Better Living Through Circuitry
Facts and Figures
Run time: 85 mins
In Theaters: Saturday 14th August 1999
Distributed by: Seventh Art Releasing
Contactmusic.com: 2.5 / 5
Rotten Tomatoes: 81%
Fresh: 13 Rotten: 3
IMDB: 7.1 / 10
Better Living Through Circuitry Review
Rave culture is analyzed to death in the appropriately energetic but highly repetitive documentary "Better Living Through Circuitry."
An interesting array of interviews with movement leaders and high-profile DJs, mixed with kinetic dance floor footage and commentary from flashy, E-enraptured partiers, this picture undeniably captures the carefree spirit of these densely-packed, all-night, makeshift discos that spring up in remote deserts and empty warehouses then evaporate into urban legend with the rising of the next day's sun.
Dozens of notable underground music leaders sound off at great length in the film -- from Carl Cox, an effeminate, flamboyant, aging English musical innovator who influenced the birth of acid house, to The Crystal Method, arguably the highest profile mix DJs on Earth, who despite their success still put together their highly recognizable Big Beat mixes in an illegally converted two car garage/studio in suburban L.A.
But outside of recounting how they got their starts as DJs (a surprising number of them had dead fathers who left big record collections), most of the interviewees say the same thing over and over and over again: Raves are ephemeral, high-energy love-ins with a cheerful, familial atmosphere that -- along with copious amounts of Ecstasy and other forms of chemical inhibition -- make the youthful, unbridled, open-armed and open-minded attendees blissfully happy.
The pulse-pounding music is irresistible.
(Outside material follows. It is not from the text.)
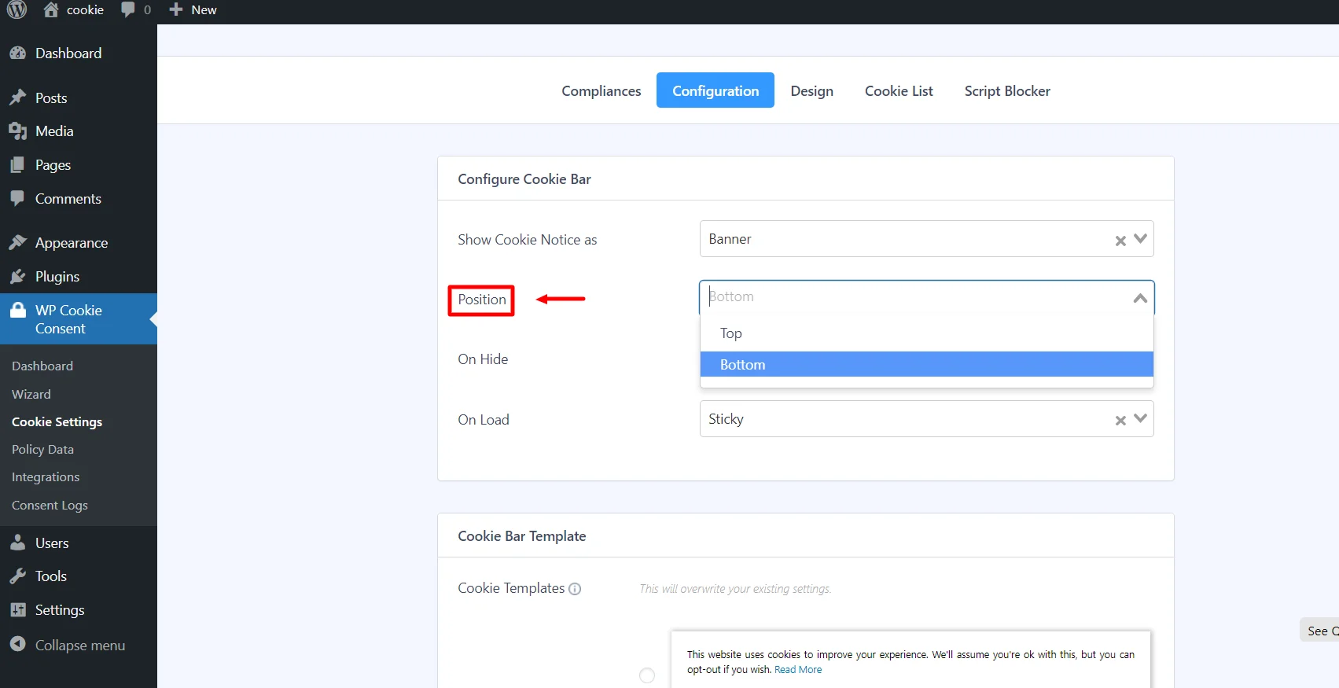Choose Top from Position options
This screenshot has height=688, width=1339.
731,333

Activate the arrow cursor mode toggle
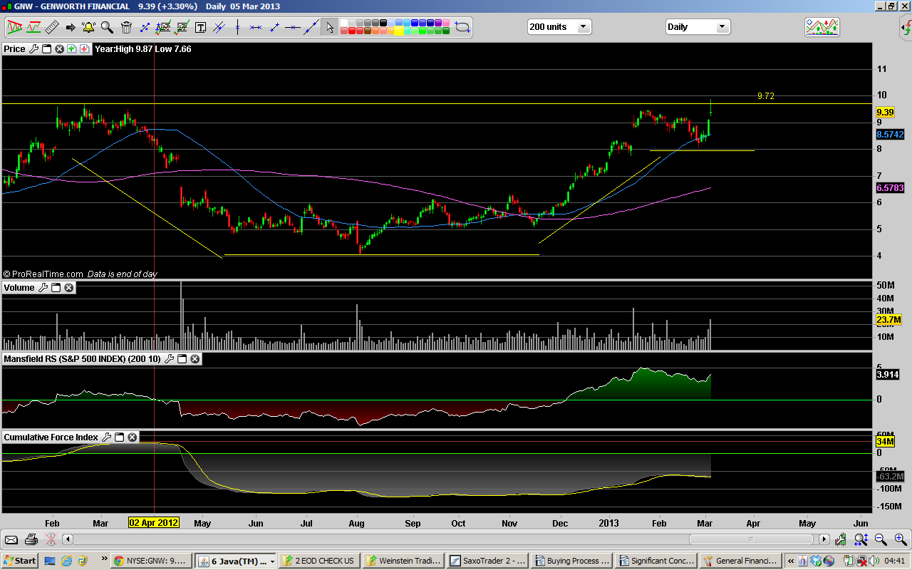(x=329, y=28)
I seriously wanted to get up in the aisle and dance my ass off during this flick. The essence of the rave culture -- what some see as the flowering of a techno-hippie spirituality -- is bottled for cinematic consumption by director Jon Reiss in an appropriately seat-of-the-pants, 16mm style.
He quite easily portrays the artistic genius of the DJs, who create kinetic, overflowing ebbs of nonstop electronica by spontaneously mixing dance records together to bring forth inventive new compositions that drive seas of partiers to frenzy. He gets across the pure, escapist joy these fly-by-night fetes inspire in their attendees. He pays respectable lip service to this underground movement's detractors (cops and drug counselors) and for comic relief includes television news footage that depicts raves as tantamount to drug-crazed roman orgies ("Reefer Madness" flashbacks, anyone?).
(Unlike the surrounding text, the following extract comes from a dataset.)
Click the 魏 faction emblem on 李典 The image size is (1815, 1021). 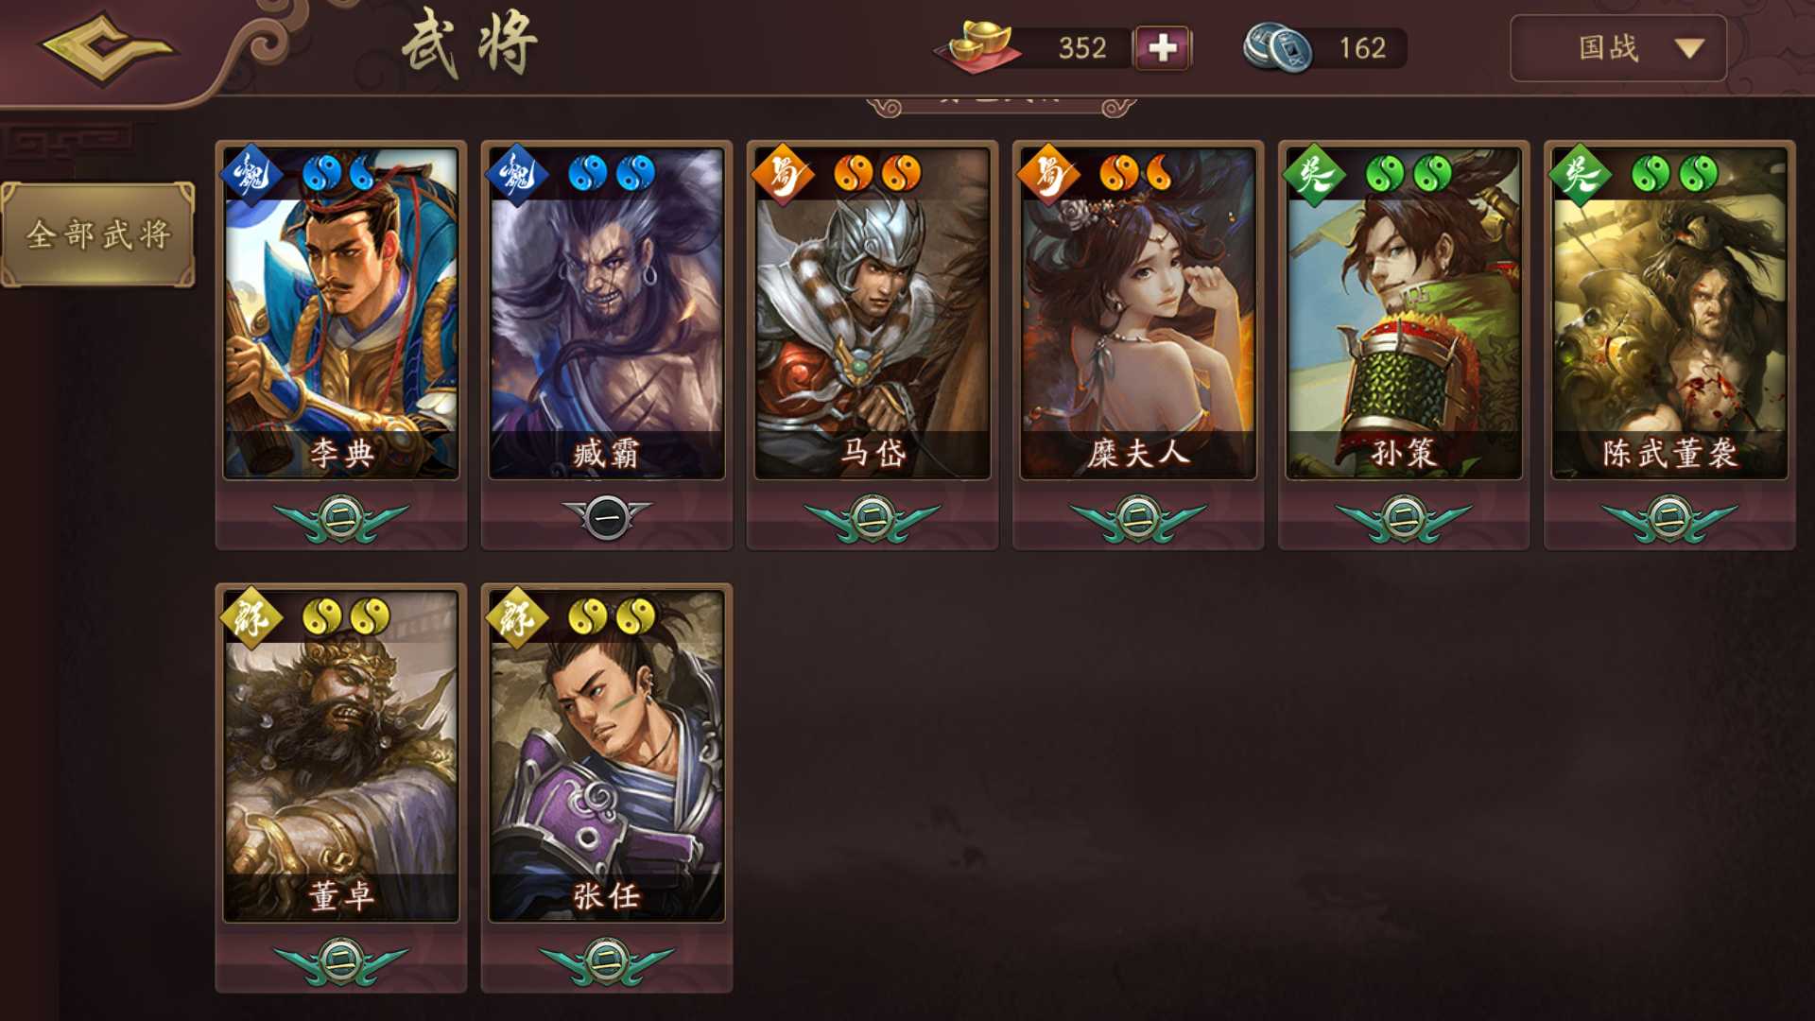coord(252,174)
But since just about every person interviewed -- from random, ebullient, cute chick ravers in glitter makeup, baby-Ts and Teletubby backpacks to uber-hip record-spinners to geeky wannabes -- eventually says pretty much the same thing, "Circuitry" wears thin after a while.
Seeing this documentary, you'll understand the ingenuous rapture of rave culture. You may even want to be a part of it if you're not already (it sure made me want to party).
But the movie could have been trimmed by 15, 20 or even 30 minutes and been virtually unchanged, so the already short 88 minute run time feels gratingly redundant.